_Entries shown:_
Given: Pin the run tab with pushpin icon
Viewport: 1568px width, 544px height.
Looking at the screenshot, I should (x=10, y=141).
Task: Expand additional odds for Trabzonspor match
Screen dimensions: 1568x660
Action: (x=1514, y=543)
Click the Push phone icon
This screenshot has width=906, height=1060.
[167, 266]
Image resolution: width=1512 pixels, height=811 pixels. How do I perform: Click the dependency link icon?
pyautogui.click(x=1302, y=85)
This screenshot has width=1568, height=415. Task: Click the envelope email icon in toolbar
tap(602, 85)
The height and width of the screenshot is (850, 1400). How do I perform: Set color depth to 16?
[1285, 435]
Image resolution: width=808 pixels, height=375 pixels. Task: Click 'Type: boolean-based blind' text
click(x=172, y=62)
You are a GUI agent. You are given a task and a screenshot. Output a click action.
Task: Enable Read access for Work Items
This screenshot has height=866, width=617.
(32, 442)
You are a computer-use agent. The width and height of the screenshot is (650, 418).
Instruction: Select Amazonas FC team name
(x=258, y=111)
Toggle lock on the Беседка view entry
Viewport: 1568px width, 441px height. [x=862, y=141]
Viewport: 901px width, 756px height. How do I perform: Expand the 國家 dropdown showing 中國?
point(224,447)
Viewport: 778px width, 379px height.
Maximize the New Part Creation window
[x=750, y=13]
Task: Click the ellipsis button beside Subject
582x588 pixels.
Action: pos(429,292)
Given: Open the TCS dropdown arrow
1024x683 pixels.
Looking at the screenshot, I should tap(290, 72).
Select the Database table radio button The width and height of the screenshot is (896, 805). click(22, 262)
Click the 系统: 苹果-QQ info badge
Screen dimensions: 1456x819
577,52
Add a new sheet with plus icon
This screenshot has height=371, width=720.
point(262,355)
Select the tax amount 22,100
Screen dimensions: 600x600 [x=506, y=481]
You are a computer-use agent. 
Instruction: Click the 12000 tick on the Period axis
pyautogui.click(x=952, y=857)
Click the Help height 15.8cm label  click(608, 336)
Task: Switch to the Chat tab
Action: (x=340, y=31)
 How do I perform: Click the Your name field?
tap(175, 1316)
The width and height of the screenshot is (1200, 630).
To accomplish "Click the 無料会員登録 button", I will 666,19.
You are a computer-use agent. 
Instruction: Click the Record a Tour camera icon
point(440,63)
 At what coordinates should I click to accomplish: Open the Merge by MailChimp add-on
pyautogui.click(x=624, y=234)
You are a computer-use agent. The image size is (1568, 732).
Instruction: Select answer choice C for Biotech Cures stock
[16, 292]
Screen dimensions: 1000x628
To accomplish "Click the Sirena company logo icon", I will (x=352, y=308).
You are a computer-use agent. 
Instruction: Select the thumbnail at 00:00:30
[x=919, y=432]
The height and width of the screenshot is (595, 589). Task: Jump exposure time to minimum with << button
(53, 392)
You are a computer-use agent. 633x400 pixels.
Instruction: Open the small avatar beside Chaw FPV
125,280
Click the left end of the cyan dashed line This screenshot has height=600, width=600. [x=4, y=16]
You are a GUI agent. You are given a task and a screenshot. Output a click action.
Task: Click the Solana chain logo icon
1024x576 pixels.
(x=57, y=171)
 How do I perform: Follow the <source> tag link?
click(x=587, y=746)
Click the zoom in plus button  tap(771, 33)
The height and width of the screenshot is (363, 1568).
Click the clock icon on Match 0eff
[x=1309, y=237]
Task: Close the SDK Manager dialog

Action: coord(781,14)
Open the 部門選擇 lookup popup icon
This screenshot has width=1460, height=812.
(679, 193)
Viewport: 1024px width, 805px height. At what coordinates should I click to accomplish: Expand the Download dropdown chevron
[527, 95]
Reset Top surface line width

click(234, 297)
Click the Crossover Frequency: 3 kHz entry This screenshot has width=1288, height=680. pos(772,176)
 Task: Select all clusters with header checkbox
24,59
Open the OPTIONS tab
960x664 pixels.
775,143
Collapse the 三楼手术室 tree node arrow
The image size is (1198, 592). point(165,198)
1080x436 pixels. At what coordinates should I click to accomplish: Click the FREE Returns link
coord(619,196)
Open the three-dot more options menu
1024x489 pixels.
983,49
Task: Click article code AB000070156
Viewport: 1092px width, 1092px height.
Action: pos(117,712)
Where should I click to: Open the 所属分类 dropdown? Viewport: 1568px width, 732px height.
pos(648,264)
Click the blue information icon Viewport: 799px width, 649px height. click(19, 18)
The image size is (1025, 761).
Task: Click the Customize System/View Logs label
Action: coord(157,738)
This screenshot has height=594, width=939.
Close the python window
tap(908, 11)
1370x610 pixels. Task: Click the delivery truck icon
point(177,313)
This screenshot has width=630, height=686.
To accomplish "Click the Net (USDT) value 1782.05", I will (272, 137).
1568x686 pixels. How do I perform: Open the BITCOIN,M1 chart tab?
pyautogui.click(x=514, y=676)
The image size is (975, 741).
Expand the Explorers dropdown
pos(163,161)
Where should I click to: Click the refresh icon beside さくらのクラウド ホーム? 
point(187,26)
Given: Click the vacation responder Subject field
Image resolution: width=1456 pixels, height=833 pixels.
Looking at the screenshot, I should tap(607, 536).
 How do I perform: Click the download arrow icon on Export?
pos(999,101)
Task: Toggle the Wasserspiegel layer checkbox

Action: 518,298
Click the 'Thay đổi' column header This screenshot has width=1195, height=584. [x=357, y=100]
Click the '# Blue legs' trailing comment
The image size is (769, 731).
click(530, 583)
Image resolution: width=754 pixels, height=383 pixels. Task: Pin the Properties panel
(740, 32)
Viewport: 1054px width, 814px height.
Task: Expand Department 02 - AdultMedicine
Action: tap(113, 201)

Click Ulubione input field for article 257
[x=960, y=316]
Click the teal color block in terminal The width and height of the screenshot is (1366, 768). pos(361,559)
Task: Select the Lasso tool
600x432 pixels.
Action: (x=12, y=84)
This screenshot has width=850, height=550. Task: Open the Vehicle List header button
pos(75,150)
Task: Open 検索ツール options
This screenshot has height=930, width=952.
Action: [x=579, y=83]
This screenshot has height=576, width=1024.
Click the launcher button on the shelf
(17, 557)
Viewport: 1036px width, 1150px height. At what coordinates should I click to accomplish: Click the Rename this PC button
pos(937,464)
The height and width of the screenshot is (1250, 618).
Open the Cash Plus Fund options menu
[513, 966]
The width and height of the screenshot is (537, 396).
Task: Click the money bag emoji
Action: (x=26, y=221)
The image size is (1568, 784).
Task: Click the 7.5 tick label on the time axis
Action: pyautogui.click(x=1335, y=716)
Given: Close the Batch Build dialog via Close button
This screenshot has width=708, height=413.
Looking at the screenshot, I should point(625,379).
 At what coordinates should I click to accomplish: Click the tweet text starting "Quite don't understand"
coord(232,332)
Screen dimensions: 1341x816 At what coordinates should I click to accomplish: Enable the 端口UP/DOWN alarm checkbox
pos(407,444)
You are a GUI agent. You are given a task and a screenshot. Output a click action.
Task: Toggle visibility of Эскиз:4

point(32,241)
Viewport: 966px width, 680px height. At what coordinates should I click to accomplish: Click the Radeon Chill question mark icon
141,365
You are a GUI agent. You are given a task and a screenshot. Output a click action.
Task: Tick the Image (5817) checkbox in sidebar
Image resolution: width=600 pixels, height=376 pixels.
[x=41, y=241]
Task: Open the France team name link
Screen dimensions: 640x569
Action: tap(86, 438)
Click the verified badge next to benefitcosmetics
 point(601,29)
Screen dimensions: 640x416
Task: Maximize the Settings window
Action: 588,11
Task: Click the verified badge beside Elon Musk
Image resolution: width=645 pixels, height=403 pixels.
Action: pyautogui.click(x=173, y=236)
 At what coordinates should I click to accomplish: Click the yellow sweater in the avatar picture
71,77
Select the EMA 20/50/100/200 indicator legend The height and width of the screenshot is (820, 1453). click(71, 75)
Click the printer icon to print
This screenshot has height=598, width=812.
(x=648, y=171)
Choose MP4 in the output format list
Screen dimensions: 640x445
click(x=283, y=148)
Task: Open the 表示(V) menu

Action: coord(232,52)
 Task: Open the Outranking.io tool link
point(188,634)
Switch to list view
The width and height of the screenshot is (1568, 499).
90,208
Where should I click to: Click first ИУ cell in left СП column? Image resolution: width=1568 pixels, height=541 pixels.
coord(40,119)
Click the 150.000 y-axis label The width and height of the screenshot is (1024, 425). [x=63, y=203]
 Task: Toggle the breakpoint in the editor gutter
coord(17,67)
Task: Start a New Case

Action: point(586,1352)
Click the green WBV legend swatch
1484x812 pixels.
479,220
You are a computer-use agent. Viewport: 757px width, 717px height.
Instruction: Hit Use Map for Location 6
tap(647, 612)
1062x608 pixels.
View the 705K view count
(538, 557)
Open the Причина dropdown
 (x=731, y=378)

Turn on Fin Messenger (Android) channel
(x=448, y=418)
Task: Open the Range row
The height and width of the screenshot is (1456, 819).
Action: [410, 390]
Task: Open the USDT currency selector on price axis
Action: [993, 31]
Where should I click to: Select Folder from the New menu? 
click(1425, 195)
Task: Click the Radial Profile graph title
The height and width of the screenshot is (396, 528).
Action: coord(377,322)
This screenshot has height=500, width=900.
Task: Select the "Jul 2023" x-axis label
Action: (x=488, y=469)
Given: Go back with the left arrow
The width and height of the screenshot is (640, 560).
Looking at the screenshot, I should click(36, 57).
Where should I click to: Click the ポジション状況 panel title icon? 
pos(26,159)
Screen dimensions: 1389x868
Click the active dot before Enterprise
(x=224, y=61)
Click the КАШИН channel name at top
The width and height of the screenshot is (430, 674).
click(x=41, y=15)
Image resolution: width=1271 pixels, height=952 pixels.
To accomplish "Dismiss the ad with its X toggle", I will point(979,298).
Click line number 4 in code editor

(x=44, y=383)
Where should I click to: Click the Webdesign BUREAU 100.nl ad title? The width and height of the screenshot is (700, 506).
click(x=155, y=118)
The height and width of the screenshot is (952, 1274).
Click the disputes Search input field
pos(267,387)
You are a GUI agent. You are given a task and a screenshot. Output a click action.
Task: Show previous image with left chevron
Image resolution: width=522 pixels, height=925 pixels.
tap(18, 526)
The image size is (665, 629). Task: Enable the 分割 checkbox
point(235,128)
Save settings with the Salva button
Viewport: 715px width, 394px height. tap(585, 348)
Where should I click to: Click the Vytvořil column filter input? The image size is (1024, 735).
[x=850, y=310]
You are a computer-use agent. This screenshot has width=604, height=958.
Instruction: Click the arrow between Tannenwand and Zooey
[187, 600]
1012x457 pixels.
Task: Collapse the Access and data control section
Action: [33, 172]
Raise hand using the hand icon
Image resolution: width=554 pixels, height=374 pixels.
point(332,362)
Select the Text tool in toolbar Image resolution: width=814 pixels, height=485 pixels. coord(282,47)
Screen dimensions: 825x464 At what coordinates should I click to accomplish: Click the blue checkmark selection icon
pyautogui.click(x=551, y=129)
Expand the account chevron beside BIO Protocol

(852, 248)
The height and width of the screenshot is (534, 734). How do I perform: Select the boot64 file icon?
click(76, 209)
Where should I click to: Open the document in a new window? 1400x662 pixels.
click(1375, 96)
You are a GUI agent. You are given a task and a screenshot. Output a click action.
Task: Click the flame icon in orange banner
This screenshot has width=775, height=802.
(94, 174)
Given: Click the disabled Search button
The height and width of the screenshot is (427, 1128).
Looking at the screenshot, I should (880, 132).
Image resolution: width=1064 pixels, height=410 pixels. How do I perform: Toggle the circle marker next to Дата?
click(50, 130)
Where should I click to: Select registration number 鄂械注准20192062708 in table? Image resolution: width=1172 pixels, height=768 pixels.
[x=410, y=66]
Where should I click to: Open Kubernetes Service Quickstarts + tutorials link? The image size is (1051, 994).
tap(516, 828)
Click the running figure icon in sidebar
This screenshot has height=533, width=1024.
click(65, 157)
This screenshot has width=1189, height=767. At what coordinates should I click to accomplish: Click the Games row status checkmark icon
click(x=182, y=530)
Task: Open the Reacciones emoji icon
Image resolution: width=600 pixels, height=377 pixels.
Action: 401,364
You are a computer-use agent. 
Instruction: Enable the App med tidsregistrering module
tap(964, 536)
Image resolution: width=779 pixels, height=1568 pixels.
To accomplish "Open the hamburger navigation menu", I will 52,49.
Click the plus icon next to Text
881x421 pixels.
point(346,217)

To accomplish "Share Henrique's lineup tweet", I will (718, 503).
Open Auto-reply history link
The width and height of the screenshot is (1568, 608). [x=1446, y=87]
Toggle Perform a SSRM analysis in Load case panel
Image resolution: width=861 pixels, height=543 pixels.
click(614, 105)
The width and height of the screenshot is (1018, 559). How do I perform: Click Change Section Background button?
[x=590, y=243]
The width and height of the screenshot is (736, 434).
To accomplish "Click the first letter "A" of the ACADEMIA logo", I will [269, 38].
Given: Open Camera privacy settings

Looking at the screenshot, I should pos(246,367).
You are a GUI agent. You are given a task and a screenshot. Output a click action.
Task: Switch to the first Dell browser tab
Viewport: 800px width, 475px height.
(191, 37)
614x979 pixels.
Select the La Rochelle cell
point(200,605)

_What you are asked to do:_
What is wanted is a copy of every line in the listing that includes the word "Subject".

_Reply:_
Task: Click the ellipsis button beside Subject
Given: Click the vacation responder Subject field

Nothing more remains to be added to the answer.